From the entries that follow, reproduce exactly and only the lines from the line with "Viewport: 1606px width, 858px" to the line with "Task: Show details via the info icon", endpoints included.
= = =
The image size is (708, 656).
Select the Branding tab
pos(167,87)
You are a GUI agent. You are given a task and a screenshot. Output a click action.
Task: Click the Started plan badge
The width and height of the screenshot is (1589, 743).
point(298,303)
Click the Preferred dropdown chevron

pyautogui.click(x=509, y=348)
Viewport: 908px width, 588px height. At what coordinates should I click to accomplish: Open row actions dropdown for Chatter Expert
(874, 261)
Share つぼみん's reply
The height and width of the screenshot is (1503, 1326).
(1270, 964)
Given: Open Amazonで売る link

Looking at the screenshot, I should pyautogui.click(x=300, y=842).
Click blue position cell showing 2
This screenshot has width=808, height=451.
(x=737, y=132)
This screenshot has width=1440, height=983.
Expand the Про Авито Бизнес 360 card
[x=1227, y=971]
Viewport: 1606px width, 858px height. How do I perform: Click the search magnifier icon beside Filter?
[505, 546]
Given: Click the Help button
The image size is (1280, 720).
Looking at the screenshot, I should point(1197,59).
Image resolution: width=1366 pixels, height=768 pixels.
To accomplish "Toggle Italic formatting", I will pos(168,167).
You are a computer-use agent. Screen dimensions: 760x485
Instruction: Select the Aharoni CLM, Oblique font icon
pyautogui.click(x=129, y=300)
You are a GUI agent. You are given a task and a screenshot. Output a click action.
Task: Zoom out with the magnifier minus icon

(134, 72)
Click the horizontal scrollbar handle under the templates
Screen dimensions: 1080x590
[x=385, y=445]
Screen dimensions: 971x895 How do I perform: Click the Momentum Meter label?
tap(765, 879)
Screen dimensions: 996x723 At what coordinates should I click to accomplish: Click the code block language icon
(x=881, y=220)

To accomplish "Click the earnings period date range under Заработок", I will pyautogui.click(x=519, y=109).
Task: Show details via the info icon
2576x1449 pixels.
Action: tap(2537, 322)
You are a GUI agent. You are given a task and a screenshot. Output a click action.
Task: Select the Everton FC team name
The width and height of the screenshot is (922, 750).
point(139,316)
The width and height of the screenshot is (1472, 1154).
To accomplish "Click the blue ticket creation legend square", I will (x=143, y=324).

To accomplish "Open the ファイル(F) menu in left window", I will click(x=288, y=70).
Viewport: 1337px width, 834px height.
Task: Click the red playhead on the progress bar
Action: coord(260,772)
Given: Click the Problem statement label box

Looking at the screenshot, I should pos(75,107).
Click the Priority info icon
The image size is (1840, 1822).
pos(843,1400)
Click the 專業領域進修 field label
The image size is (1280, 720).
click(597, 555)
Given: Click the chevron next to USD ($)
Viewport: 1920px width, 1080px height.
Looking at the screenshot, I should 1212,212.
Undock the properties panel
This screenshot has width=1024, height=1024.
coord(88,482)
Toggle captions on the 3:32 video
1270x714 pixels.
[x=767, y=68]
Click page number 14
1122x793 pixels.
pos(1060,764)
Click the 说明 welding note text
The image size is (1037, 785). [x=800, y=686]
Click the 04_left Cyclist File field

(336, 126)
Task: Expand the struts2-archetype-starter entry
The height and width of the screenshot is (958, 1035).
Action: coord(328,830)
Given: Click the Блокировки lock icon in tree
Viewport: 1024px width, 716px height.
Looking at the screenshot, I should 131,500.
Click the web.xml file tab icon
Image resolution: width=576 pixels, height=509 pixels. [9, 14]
= = =
**Result below**
Viewport: 1606px width, 858px height. How do I perform: Click the search magnifier icon beside Filter?
[505, 546]
Given: Click the Help button
The image size is (1280, 720).
Looking at the screenshot, I should point(1197,59).
Image resolution: width=1366 pixels, height=768 pixels.
To accomplish "Toggle Italic formatting", I will pos(168,167).
You are a computer-use agent. Screen dimensions: 760x485
Instruction: Select the Aharoni CLM, Oblique font icon
pyautogui.click(x=129, y=300)
You are a GUI agent. You are given a task and a screenshot. Output a click action.
Task: Zoom out with the magnifier minus icon

(134, 72)
Click the horizontal scrollbar handle under the templates
Screen dimensions: 1080x590
[x=385, y=445]
Screen dimensions: 971x895 How do I perform: Click the Momentum Meter label?
tap(765, 879)
Screen dimensions: 996x723 At what coordinates should I click to accomplish: Click the code block language icon
(x=881, y=220)

To accomplish "Click the earnings period date range under Заработок", I will pyautogui.click(x=519, y=109).
Task: Show details via the info icon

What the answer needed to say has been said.